* _Data extracts_
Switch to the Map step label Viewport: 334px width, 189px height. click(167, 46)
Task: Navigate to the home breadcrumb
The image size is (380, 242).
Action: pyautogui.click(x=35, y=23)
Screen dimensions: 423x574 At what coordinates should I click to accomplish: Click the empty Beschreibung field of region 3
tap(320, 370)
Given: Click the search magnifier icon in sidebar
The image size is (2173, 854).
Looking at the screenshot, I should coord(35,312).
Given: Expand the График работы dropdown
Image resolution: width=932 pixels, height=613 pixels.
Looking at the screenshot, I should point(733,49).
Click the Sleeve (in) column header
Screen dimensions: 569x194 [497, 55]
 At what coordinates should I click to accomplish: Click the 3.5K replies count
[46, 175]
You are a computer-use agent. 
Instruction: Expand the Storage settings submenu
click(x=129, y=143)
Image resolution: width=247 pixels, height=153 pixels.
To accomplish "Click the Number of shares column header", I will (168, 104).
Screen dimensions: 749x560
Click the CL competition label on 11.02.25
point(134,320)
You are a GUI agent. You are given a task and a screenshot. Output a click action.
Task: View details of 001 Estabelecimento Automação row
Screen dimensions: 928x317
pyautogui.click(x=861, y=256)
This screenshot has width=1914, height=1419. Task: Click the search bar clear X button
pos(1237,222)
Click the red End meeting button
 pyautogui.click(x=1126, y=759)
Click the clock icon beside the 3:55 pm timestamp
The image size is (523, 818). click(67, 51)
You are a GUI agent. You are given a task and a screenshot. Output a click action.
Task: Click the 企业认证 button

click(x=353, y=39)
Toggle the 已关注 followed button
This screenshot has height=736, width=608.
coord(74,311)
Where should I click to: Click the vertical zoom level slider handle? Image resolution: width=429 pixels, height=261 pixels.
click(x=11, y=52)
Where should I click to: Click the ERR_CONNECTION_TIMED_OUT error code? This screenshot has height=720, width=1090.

* _What you have to do_
The output should be a character-exact copy of all entries.

* _Your response_
Switch to the Map step label Viewport: 334px width, 189px height. click(167, 46)
Task: Navigate to the home breadcrumb
The image size is (380, 242).
Action: pyautogui.click(x=35, y=23)
Screen dimensions: 423x574 At what coordinates should I click to accomplish: Click the empty Beschreibung field of region 3
tap(320, 370)
Given: Click the search magnifier icon in sidebar
The image size is (2173, 854).
Looking at the screenshot, I should coord(35,312).
Given: Expand the График работы dropdown
Image resolution: width=932 pixels, height=613 pixels.
Looking at the screenshot, I should point(733,49).
Click the Sleeve (in) column header
Screen dimensions: 569x194 [497, 55]
 At what coordinates should I click to accomplish: Click the 3.5K replies count
[46, 175]
You are a computer-use agent. 
Instruction: Expand the Storage settings submenu
click(x=129, y=143)
Image resolution: width=247 pixels, height=153 pixels.
To accomplish "Click the Number of shares column header", I will (168, 104).
Screen dimensions: 749x560
Click the CL competition label on 11.02.25
point(134,320)
You are a GUI agent. You are given a task and a screenshot. Output a click action.
Task: View details of 001 Estabelecimento Automação row
Screen dimensions: 928x317
pyautogui.click(x=861, y=256)
This screenshot has width=1914, height=1419. Task: Click the search bar clear X button
pos(1237,222)
Click the red End meeting button
 pyautogui.click(x=1126, y=759)
Click the clock icon beside the 3:55 pm timestamp
The image size is (523, 818). click(67, 51)
You are a GUI agent. You are given a task and a screenshot. Output a click action.
Task: Click the 企业认证 button

click(x=353, y=39)
Toggle the 已关注 followed button
This screenshot has height=736, width=608.
coord(74,311)
Where should I click to: Click the vertical zoom level slider handle? Image resolution: width=429 pixels, height=261 pixels.
click(x=11, y=52)
Where should I click to: Click the ERR_CONNECTION_TIMED_OUT error code? This screenshot has height=720, width=1090.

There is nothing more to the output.